Although illustrated here in the analysis of epileptic seizure onset with a predefined inverse solution, the applicability of the method extends far beyond these limits. Any arbitrary inverse solution could be applied to the maps obtained after applying the source isolation technique, which could be particularly interesting for inverses that assume the existence of a single generator. The results obtained with real data suggest that the method could be applied to the tracing over time of the generators responsible for specific brain rhythms. This is of major importance for many drug studies [Dierks et al., 1993; Michel et al., 1993]. In addition, many psychiatric diseases are characterized by frequency changes [Galderisi et al., 1992]. In the particular case of epileptic seizures, the fact that this approach can detect quite precisely the time and frequency of the seizure (ictal) onset constitutes its enormous advantage over the classical FFT. Nevertheless, the most appealing application of this technique is in our opinion the localization of the generators of single trial evoked responses.

CONCLUSIONS

We have described a method to simplify the localization of distributed generators based on isolating patterns in the data that are simple enough in the time‐frequency domain to expect a reliable performance of the inverse solution.
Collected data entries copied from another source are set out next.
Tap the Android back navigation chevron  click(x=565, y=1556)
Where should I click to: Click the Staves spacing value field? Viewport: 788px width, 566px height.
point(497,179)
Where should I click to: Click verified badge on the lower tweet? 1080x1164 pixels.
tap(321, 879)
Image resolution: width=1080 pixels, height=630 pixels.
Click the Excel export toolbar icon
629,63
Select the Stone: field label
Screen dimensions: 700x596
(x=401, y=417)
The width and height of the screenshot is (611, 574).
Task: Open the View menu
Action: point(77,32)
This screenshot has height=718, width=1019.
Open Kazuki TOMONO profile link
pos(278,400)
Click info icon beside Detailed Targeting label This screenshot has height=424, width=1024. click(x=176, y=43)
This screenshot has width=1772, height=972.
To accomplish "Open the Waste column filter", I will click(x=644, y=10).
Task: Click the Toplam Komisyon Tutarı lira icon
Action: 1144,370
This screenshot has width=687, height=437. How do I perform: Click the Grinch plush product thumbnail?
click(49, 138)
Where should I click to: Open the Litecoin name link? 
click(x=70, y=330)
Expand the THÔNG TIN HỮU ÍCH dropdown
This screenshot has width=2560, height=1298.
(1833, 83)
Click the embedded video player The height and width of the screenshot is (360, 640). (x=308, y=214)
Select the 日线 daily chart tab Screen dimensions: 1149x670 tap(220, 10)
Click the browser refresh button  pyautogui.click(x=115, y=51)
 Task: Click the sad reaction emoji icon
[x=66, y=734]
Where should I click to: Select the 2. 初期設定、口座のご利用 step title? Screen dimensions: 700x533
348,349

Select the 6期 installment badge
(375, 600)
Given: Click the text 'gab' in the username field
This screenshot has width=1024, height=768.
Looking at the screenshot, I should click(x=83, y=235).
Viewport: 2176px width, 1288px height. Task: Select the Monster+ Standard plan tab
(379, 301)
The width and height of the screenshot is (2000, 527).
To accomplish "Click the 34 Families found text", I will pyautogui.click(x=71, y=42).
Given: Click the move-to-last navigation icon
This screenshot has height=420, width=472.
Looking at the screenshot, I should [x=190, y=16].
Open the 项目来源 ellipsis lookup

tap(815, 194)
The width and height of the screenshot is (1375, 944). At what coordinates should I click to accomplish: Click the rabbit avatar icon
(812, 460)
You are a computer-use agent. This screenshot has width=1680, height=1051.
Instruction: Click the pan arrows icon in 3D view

The key to this method is the transformation of the recorded data to the time‐frequency domain by means of the Short Time Fourier Transform, i.e., the method can deal with data with spectra changing over time. An automatic test to evaluate how simple are the potential patterns to be localized was also developed. The performance of the method in synthetic and experimental data is shown to be adequate. The distributed source isolation technique is applicable to non‐stationary electric and magnetic recordings of the CNS activity eliminating a major limitation of previous methods to localize sources in the frequency domain.